**Task statement:**
Retype every entry precisely and keep each line whole.

**Task data:**
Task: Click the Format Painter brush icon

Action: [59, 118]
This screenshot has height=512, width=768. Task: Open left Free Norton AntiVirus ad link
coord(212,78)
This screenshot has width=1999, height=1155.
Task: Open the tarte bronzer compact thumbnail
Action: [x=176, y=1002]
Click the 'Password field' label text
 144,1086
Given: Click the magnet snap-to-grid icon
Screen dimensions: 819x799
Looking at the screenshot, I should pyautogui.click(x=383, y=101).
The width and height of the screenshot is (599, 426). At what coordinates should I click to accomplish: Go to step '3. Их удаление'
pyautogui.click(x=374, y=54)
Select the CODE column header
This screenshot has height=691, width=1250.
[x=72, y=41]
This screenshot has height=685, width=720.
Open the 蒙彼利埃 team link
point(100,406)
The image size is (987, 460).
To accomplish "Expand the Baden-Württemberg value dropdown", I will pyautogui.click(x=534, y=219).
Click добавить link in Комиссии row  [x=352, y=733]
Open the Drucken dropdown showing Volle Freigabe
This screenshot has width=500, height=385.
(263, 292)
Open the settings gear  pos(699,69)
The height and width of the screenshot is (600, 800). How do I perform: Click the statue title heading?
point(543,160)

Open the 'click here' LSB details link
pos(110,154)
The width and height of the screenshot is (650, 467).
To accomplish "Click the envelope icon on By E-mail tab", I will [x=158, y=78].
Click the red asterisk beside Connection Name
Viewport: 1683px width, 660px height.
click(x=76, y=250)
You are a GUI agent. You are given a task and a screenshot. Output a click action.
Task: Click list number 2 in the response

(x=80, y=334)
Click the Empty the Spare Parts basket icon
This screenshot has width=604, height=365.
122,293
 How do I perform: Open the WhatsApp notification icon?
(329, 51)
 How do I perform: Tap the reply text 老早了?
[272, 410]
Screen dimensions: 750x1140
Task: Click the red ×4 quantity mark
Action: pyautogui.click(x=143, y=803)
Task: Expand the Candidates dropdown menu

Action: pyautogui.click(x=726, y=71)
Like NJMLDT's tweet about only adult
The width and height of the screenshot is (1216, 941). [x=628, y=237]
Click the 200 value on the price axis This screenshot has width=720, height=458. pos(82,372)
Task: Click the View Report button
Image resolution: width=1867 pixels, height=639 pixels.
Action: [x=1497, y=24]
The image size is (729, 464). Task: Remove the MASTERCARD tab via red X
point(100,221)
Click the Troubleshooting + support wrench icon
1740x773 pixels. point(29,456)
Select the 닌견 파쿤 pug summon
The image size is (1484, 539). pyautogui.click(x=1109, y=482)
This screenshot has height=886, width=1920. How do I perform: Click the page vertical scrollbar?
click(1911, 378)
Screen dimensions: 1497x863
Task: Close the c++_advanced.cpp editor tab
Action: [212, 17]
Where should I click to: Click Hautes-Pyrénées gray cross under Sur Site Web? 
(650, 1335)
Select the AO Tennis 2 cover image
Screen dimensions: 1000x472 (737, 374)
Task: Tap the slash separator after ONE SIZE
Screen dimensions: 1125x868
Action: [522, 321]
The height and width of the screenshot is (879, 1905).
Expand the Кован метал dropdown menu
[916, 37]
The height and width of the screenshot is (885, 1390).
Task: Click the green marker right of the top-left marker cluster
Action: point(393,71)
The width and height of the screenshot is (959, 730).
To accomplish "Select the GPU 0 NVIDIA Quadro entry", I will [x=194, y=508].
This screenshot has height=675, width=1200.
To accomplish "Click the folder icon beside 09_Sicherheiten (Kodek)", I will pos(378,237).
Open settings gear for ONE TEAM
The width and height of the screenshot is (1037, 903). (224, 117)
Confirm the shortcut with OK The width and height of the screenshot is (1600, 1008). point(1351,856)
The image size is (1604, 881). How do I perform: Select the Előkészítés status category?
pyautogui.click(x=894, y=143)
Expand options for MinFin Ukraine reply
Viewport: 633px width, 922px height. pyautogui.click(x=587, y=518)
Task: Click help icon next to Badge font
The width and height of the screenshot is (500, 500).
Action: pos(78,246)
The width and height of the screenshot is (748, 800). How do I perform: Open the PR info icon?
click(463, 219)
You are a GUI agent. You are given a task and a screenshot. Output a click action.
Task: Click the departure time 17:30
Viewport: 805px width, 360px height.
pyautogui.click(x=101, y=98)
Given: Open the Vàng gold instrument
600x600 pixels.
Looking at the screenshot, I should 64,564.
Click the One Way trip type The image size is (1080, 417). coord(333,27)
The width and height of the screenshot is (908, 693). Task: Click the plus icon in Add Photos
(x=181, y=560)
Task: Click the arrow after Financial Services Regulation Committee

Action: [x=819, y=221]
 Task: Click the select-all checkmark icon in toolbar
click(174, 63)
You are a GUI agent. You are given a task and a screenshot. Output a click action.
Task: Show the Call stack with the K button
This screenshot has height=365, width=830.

**Exercise solution:**
Task: Click the Format Painter brush icon

Action: [59, 118]
This screenshot has height=512, width=768. Task: Open left Free Norton AntiVirus ad link
coord(212,78)
This screenshot has width=1999, height=1155.
Task: Open the tarte bronzer compact thumbnail
Action: [x=176, y=1002]
Click the 'Password field' label text
 144,1086
Given: Click the magnet snap-to-grid icon
Screen dimensions: 819x799
Looking at the screenshot, I should pyautogui.click(x=383, y=101).
The width and height of the screenshot is (599, 426). At what coordinates should I click to accomplish: Go to step '3. Их удаление'
pyautogui.click(x=374, y=54)
Select the CODE column header
This screenshot has height=691, width=1250.
[x=72, y=41]
This screenshot has height=685, width=720.
Open the 蒙彼利埃 team link
point(100,406)
The image size is (987, 460).
To accomplish "Expand the Baden-Württemberg value dropdown", I will pyautogui.click(x=534, y=219).
Click добавить link in Комиссии row  [x=352, y=733]
Open the Drucken dropdown showing Volle Freigabe
This screenshot has width=500, height=385.
(263, 292)
Open the settings gear  pos(699,69)
The height and width of the screenshot is (600, 800). How do I perform: Click the statue title heading?
point(543,160)

Open the 'click here' LSB details link
pos(110,154)
The width and height of the screenshot is (650, 467).
To accomplish "Click the envelope icon on By E-mail tab", I will [x=158, y=78].
Click the red asterisk beside Connection Name
Viewport: 1683px width, 660px height.
click(x=76, y=250)
You are a GUI agent. You are given a task and a screenshot. Output a click action.
Task: Click list number 2 in the response

(x=80, y=334)
Click the Empty the Spare Parts basket icon
This screenshot has width=604, height=365.
122,293
 How do I perform: Open the WhatsApp notification icon?
(329, 51)
 How do I perform: Tap the reply text 老早了?
[272, 410]
Screen dimensions: 750x1140
Task: Click the red ×4 quantity mark
Action: pyautogui.click(x=143, y=803)
Task: Expand the Candidates dropdown menu

Action: pyautogui.click(x=726, y=71)
Like NJMLDT's tweet about only adult
The width and height of the screenshot is (1216, 941). [x=628, y=237]
Click the 200 value on the price axis This screenshot has width=720, height=458. pos(82,372)
Task: Click the View Report button
Image resolution: width=1867 pixels, height=639 pixels.
Action: [x=1497, y=24]
The image size is (729, 464). Task: Remove the MASTERCARD tab via red X
point(100,221)
Click the Troubleshooting + support wrench icon
1740x773 pixels. point(29,456)
Select the 닌견 파쿤 pug summon
The image size is (1484, 539). pyautogui.click(x=1109, y=482)
This screenshot has height=886, width=1920. How do I perform: Click the page vertical scrollbar?
click(1911, 378)
Screen dimensions: 1497x863
Task: Close the c++_advanced.cpp editor tab
Action: [212, 17]
Where should I click to: Click Hautes-Pyrénées gray cross under Sur Site Web? 
(650, 1335)
Select the AO Tennis 2 cover image
Screen dimensions: 1000x472 (737, 374)
Task: Tap the slash separator after ONE SIZE
Screen dimensions: 1125x868
Action: [522, 321]
The height and width of the screenshot is (879, 1905).
Expand the Кован метал dropdown menu
[916, 37]
The height and width of the screenshot is (885, 1390).
Task: Click the green marker right of the top-left marker cluster
Action: point(393,71)
The width and height of the screenshot is (959, 730).
To accomplish "Select the GPU 0 NVIDIA Quadro entry", I will [x=194, y=508].
This screenshot has height=675, width=1200.
To accomplish "Click the folder icon beside 09_Sicherheiten (Kodek)", I will pos(378,237).
Open settings gear for ONE TEAM
The width and height of the screenshot is (1037, 903). (224, 117)
Confirm the shortcut with OK The width and height of the screenshot is (1600, 1008). point(1351,856)
The image size is (1604, 881). How do I perform: Select the Előkészítés status category?
pyautogui.click(x=894, y=143)
Expand options for MinFin Ukraine reply
Viewport: 633px width, 922px height. pyautogui.click(x=587, y=518)
Task: Click help icon next to Badge font
The width and height of the screenshot is (500, 500).
Action: pos(78,246)
The width and height of the screenshot is (748, 800). How do I perform: Open the PR info icon?
click(463, 219)
You are a GUI agent. You are given a task and a screenshot. Output a click action.
Task: Click the departure time 17:30
Viewport: 805px width, 360px height.
pyautogui.click(x=101, y=98)
Given: Open the Vàng gold instrument
600x600 pixels.
Looking at the screenshot, I should 64,564.
Click the One Way trip type The image size is (1080, 417). coord(333,27)
The width and height of the screenshot is (908, 693). Task: Click the plus icon in Add Photos
(x=181, y=560)
Task: Click the arrow after Financial Services Regulation Committee

Action: [x=819, y=221]
 Task: Click the select-all checkmark icon in toolbar
click(174, 63)
You are a GUI agent. You are given a task and a screenshot. Output a click action.
Task: Show the Call stack with the K button
This screenshot has height=365, width=830.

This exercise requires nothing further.